- Your objective -
From the data underneath, reproduce exactly the stretch that begins at the line with "At what coordinates should I click to accomplish: Click the red" and ends after the line with "You are a computer-use agent. Screen".

** Opening Data provided block **

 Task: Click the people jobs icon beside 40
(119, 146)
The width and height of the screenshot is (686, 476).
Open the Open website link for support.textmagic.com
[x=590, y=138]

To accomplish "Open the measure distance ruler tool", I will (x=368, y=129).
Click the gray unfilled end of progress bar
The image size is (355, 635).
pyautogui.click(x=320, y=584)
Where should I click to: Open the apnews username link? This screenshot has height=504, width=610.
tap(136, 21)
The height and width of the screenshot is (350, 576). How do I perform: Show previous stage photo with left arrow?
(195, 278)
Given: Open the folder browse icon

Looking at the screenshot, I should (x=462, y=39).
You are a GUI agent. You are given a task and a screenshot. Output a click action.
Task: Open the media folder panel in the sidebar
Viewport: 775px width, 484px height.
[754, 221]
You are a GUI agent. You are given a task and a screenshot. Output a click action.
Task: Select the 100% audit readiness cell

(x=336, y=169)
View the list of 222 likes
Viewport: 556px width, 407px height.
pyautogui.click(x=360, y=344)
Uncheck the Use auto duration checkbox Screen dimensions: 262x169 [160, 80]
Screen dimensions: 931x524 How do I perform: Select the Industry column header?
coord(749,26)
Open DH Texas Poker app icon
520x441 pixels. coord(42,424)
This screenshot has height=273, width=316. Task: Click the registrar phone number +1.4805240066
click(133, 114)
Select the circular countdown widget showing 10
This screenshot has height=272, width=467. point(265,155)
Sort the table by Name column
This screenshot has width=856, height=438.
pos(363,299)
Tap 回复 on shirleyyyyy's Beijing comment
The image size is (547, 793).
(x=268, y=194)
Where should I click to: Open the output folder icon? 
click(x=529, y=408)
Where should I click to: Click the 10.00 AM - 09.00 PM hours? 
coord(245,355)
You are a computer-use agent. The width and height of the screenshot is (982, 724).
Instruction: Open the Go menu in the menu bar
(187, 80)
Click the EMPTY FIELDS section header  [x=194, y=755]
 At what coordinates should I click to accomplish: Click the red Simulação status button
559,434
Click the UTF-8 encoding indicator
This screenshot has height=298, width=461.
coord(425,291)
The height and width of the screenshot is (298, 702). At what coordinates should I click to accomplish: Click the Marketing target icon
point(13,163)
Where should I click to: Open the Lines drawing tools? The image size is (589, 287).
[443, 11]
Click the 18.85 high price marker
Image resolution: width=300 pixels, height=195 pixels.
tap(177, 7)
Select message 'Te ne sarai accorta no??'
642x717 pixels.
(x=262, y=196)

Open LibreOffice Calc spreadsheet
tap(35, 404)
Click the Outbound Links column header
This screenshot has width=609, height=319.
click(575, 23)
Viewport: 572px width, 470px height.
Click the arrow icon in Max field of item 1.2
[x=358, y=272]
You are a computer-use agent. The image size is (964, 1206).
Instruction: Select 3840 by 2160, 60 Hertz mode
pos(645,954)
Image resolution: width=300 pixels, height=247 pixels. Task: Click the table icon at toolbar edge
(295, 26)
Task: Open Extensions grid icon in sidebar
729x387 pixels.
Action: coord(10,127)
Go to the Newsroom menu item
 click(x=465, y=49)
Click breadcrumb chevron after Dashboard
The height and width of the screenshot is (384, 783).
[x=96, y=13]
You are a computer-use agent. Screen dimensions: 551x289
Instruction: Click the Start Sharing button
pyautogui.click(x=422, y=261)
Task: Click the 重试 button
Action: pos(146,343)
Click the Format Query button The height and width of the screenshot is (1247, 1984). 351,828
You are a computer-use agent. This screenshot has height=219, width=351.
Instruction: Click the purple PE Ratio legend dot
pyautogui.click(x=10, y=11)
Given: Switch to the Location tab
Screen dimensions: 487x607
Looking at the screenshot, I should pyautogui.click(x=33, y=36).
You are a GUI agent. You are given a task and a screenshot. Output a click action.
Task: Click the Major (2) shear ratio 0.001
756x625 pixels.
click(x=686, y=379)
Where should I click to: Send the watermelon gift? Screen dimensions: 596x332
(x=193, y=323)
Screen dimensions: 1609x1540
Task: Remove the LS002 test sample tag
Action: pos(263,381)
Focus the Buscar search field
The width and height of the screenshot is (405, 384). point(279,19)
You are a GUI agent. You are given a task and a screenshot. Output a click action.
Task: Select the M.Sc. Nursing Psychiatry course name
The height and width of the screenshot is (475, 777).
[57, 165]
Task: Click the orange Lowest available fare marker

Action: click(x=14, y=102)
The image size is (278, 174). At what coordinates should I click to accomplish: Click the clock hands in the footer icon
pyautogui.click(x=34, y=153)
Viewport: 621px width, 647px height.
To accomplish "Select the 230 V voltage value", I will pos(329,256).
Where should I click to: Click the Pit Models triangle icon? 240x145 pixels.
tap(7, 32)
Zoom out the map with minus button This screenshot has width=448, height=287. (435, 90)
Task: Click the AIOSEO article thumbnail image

** Closing Data provided block **

- Response to this task -
 At what coordinates should I click to accomplish: Click the red Simulação status button
559,434
Click the UTF-8 encoding indicator
This screenshot has height=298, width=461.
coord(425,291)
The height and width of the screenshot is (298, 702). At what coordinates should I click to accomplish: Click the Marketing target icon
point(13,163)
Where should I click to: Open the Lines drawing tools? The image size is (589, 287).
[443, 11]
Click the 18.85 high price marker
Image resolution: width=300 pixels, height=195 pixels.
tap(177, 7)
Select message 'Te ne sarai accorta no??'
642x717 pixels.
(x=262, y=196)

Open LibreOffice Calc spreadsheet
tap(35, 404)
Click the Outbound Links column header
This screenshot has width=609, height=319.
click(575, 23)
Viewport: 572px width, 470px height.
Click the arrow icon in Max field of item 1.2
[x=358, y=272]
You are a computer-use agent. The image size is (964, 1206).
Instruction: Select 3840 by 2160, 60 Hertz mode
pos(645,954)
Image resolution: width=300 pixels, height=247 pixels. Task: Click the table icon at toolbar edge
(295, 26)
Task: Open Extensions grid icon in sidebar
729x387 pixels.
Action: coord(10,127)
Go to the Newsroom menu item
 click(x=465, y=49)
Click breadcrumb chevron after Dashboard
The height and width of the screenshot is (384, 783).
[x=96, y=13]
You are a computer-use agent. Screen dimensions: 551x289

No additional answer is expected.